Starting at the top of the data and ending with the line that holds "Task: Print the current view", transcribe each line exactly; include both ends.

Records from a dataset:

────

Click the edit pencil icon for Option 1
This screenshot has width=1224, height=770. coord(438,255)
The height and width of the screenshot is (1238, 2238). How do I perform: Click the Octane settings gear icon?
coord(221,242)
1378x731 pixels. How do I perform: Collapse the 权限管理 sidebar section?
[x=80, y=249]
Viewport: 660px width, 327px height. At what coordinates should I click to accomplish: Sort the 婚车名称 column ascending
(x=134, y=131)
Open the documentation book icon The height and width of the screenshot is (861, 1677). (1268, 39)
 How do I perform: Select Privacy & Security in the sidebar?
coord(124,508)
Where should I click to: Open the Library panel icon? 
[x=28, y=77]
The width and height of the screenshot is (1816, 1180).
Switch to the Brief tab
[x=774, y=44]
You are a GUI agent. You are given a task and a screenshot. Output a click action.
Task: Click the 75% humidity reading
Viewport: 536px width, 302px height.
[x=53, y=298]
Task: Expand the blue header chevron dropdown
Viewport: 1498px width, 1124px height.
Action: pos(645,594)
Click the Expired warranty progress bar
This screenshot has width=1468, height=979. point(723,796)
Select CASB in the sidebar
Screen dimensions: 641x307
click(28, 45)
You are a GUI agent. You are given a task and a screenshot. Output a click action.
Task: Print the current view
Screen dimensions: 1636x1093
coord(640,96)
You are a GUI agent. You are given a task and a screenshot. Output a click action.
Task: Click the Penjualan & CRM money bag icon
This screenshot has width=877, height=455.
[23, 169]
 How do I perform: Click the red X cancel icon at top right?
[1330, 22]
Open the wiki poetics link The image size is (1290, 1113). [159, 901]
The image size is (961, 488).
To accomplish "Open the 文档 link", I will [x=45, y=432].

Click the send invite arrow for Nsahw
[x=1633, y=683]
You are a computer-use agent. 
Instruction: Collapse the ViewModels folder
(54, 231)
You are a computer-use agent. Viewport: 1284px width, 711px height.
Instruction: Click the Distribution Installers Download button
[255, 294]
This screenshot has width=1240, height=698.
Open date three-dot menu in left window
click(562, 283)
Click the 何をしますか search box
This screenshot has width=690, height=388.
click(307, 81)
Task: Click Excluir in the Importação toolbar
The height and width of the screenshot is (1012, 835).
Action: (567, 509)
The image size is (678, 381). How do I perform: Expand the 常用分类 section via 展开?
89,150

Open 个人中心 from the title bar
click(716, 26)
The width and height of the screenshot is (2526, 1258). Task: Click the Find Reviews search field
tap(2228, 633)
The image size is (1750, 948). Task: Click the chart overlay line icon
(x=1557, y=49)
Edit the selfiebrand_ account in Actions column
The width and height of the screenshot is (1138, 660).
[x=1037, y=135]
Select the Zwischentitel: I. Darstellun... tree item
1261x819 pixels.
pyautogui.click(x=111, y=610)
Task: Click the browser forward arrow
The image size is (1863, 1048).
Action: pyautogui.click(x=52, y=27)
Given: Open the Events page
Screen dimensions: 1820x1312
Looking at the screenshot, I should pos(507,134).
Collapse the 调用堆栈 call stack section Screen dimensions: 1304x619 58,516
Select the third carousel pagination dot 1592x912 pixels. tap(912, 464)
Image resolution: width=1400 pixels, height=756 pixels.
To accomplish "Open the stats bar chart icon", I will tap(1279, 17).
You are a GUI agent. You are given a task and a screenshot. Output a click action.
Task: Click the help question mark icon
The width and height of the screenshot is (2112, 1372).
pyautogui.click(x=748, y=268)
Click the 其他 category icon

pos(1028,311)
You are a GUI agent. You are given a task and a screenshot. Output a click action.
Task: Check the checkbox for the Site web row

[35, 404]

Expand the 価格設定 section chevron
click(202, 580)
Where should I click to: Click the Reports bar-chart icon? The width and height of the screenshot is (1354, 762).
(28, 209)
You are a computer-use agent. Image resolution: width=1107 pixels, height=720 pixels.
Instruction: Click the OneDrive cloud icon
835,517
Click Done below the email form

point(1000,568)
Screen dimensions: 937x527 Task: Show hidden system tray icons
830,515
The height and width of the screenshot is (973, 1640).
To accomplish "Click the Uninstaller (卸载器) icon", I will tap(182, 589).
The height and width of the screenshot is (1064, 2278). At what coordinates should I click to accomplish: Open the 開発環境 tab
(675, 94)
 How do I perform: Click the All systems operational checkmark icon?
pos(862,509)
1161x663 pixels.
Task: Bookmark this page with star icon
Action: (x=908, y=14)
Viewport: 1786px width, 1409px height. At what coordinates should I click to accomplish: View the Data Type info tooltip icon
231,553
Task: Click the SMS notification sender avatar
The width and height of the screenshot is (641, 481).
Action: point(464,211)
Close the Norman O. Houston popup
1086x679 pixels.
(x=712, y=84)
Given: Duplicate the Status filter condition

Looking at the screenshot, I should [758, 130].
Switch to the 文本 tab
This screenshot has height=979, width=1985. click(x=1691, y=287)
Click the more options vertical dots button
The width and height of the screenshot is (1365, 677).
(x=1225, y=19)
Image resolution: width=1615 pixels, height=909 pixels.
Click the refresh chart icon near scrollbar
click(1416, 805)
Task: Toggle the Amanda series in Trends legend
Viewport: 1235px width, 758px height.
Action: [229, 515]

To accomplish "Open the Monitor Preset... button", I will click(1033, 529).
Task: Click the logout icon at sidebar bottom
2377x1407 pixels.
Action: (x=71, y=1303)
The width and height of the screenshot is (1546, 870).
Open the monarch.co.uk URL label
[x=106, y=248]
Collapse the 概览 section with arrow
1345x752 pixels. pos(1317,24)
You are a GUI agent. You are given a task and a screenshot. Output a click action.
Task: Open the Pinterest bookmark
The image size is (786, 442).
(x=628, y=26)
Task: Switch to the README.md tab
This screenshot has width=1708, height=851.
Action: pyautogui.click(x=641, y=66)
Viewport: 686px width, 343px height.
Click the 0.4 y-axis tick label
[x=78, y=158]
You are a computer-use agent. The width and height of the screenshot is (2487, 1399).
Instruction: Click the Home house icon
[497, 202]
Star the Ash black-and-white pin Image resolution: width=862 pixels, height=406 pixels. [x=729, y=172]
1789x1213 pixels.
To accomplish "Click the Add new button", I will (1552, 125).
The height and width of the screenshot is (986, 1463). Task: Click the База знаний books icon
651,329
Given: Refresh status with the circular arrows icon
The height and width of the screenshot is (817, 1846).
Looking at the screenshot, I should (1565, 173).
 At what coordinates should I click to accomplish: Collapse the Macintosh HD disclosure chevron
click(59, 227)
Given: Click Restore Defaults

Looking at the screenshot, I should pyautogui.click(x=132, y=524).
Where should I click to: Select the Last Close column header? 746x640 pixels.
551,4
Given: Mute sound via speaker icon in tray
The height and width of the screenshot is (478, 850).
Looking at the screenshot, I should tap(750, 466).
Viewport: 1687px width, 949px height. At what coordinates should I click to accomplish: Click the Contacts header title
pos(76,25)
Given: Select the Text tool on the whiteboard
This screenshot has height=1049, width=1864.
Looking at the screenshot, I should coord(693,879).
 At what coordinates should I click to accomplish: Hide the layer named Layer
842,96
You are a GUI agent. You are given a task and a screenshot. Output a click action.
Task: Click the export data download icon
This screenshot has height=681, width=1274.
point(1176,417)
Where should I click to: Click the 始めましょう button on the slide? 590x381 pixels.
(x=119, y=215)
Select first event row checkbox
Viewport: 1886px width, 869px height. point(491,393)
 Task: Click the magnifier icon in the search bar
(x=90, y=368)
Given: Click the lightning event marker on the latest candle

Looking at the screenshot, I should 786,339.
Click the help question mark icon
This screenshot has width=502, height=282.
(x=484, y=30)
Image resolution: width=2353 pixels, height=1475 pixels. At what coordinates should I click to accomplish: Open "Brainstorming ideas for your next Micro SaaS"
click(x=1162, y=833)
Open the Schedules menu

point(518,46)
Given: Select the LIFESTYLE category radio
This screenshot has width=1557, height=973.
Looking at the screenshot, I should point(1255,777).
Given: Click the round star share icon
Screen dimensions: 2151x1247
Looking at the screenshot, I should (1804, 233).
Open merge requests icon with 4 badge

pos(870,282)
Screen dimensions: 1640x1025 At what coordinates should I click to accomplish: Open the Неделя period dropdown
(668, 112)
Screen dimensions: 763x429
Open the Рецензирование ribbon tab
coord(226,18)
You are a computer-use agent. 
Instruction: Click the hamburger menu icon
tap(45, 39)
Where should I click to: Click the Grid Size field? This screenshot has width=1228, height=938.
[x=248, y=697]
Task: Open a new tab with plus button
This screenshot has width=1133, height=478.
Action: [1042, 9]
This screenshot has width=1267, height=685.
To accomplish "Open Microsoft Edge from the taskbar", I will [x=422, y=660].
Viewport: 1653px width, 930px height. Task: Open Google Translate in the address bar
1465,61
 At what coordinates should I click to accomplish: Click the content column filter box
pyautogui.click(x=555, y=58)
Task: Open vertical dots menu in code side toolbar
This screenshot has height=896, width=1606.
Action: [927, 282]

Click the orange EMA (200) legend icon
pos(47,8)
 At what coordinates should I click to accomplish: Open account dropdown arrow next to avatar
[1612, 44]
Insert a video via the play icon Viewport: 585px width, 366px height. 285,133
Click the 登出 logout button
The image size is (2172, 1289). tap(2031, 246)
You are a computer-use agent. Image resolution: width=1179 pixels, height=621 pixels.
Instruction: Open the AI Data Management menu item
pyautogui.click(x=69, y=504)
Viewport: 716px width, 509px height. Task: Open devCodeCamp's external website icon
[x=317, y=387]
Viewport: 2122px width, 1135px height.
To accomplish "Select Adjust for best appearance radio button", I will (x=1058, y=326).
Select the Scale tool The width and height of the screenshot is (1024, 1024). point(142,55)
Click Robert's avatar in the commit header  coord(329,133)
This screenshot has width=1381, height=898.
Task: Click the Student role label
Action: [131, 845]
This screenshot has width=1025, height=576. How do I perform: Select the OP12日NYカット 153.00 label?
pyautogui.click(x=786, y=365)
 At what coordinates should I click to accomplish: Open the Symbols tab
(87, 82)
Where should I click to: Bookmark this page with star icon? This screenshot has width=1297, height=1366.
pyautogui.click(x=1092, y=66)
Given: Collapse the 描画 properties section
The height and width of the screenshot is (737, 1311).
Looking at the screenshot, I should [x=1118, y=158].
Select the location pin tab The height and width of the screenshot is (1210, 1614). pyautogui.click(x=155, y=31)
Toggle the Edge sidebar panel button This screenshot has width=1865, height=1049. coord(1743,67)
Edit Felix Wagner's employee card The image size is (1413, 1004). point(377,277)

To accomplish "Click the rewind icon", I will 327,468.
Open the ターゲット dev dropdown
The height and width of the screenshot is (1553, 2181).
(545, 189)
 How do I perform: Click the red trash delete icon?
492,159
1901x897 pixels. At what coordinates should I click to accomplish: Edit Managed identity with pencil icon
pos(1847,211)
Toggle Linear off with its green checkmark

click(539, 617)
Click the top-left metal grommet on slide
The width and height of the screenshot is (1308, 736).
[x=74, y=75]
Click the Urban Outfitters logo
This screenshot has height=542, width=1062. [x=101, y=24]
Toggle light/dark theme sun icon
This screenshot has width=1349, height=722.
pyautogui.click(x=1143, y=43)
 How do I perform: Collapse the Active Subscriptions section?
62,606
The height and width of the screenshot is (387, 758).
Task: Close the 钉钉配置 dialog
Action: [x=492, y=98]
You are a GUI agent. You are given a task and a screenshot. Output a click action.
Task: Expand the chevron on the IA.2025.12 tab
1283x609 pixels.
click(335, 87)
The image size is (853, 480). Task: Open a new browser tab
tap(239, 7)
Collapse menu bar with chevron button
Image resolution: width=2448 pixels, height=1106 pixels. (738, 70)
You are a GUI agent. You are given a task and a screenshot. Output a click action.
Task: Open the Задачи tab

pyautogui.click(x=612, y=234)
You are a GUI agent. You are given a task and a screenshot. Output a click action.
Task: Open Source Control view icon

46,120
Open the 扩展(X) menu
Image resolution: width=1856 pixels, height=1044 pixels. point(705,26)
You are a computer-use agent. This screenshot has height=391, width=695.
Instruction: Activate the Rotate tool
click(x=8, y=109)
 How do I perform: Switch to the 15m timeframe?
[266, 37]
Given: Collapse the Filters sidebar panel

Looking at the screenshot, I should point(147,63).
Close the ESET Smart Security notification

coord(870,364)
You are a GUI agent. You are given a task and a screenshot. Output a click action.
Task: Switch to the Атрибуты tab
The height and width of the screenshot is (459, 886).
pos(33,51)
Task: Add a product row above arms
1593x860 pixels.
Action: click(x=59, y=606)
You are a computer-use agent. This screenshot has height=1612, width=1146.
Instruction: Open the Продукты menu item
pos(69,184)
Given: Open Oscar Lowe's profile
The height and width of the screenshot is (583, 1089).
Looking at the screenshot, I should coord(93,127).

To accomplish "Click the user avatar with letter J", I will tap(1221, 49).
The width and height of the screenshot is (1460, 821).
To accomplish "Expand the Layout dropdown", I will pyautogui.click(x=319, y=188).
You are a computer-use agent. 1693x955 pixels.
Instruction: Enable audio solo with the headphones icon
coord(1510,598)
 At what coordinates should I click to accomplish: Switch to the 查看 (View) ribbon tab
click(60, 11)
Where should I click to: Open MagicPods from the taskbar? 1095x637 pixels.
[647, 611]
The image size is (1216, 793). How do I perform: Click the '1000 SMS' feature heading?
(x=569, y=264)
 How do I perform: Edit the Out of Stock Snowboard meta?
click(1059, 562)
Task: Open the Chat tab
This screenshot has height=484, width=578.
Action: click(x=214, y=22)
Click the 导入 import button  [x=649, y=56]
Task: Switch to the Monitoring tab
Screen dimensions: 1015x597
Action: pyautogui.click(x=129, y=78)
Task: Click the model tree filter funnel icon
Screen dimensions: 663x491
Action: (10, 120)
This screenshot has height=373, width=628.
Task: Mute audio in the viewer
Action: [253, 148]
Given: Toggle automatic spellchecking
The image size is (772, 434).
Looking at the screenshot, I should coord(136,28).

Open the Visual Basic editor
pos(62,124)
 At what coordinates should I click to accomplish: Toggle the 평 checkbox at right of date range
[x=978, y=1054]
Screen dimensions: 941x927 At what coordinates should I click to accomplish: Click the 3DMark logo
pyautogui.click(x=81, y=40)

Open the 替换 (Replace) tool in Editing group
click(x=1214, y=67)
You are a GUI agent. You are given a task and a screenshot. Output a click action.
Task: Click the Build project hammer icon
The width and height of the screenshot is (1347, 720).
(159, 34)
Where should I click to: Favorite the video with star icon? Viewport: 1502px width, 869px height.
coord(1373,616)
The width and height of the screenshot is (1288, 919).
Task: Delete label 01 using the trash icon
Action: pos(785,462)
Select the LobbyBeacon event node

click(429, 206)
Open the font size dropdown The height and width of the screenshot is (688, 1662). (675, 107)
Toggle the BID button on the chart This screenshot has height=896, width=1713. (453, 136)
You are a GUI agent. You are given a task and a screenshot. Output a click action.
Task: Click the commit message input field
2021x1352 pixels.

────

### EXERCISE ANSWER
Click the edit pencil icon for Option 1
This screenshot has width=1224, height=770. coord(438,255)
The height and width of the screenshot is (1238, 2238). How do I perform: Click the Octane settings gear icon?
coord(221,242)
1378x731 pixels. How do I perform: Collapse the 权限管理 sidebar section?
[x=80, y=249]
Viewport: 660px width, 327px height. At what coordinates should I click to accomplish: Sort the 婚车名称 column ascending
(x=134, y=131)
Open the documentation book icon The height and width of the screenshot is (861, 1677). (1268, 39)
 How do I perform: Select Privacy & Security in the sidebar?
coord(124,508)
Where should I click to: Open the Library panel icon? 
[x=28, y=77]
The width and height of the screenshot is (1816, 1180).
Switch to the Brief tab
[x=774, y=44]
You are a GUI agent. You are given a task and a screenshot. Output a click action.
Task: Click the 75% humidity reading
Viewport: 536px width, 302px height.
[x=53, y=298]
Task: Expand the blue header chevron dropdown
Viewport: 1498px width, 1124px height.
Action: pos(645,594)
Click the Expired warranty progress bar
This screenshot has width=1468, height=979. point(723,796)
Select CASB in the sidebar
Screen dimensions: 641x307
click(28, 45)
You are a GUI agent. You are given a task and a screenshot. Output a click action.
Task: Print the current view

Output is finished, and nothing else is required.